──────── Data in this exercise ────────
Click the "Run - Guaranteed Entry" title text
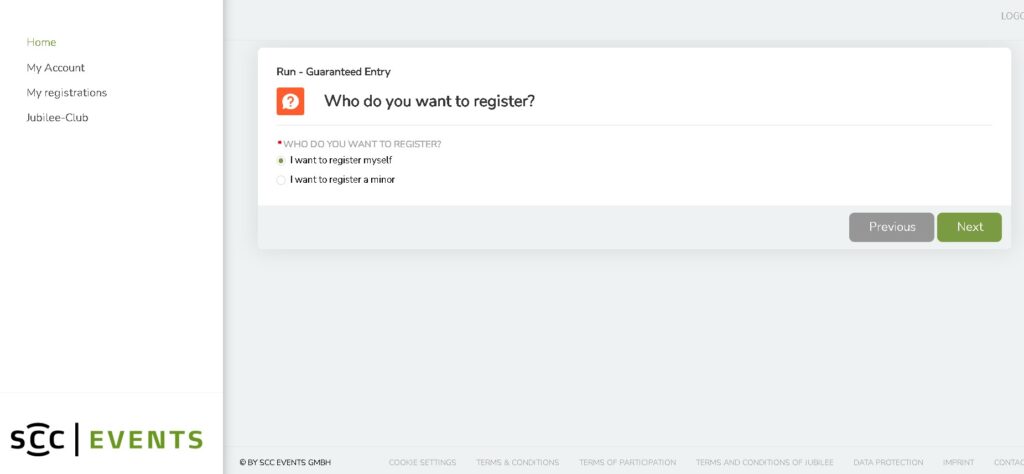This screenshot has height=474, width=1024. pyautogui.click(x=333, y=72)
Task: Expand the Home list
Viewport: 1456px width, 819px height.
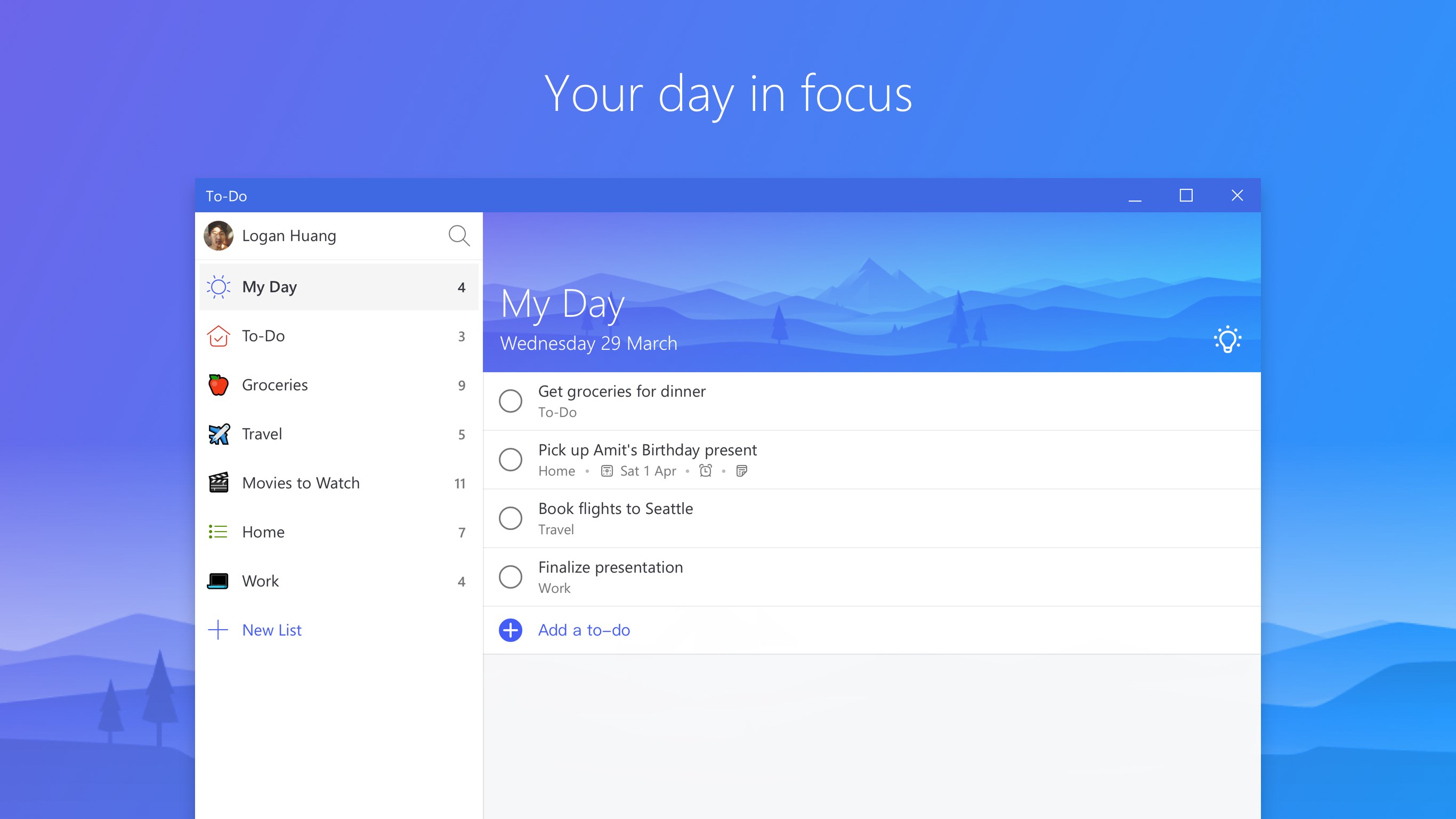Action: (x=339, y=531)
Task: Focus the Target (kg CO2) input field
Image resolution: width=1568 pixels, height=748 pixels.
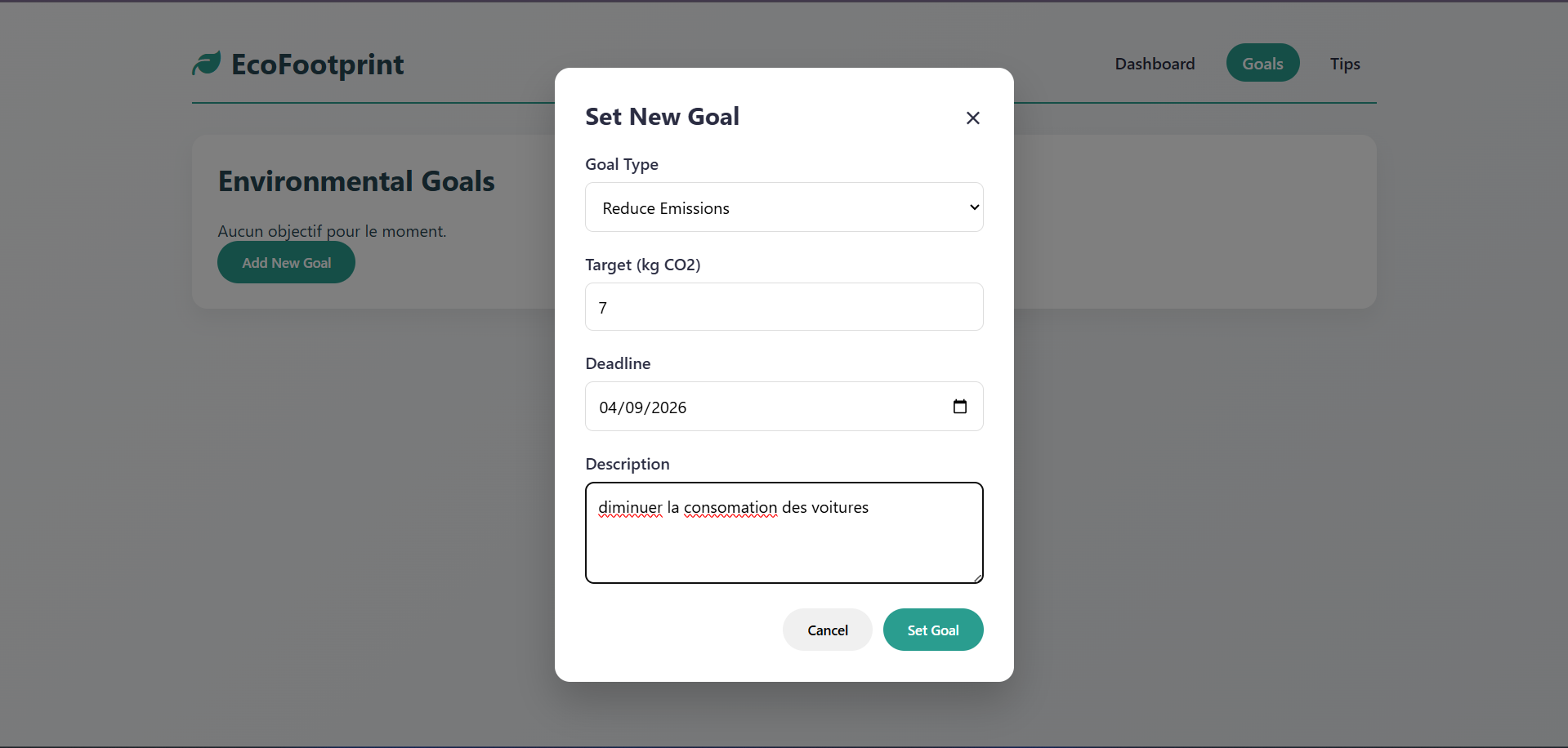Action: tap(784, 307)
────────
» **Exercise requirements**
All records are to be reproduced exactly; the pictures are to be omitted.

» **Written solution**
Click the "Run - Guaranteed Entry" title text
This screenshot has height=474, width=1024. pyautogui.click(x=333, y=72)
Task: Expand the Home list
Viewport: 1456px width, 819px height.
Action: (x=339, y=531)
Task: Focus the Target (kg CO2) input field
Image resolution: width=1568 pixels, height=748 pixels.
Action: tap(784, 307)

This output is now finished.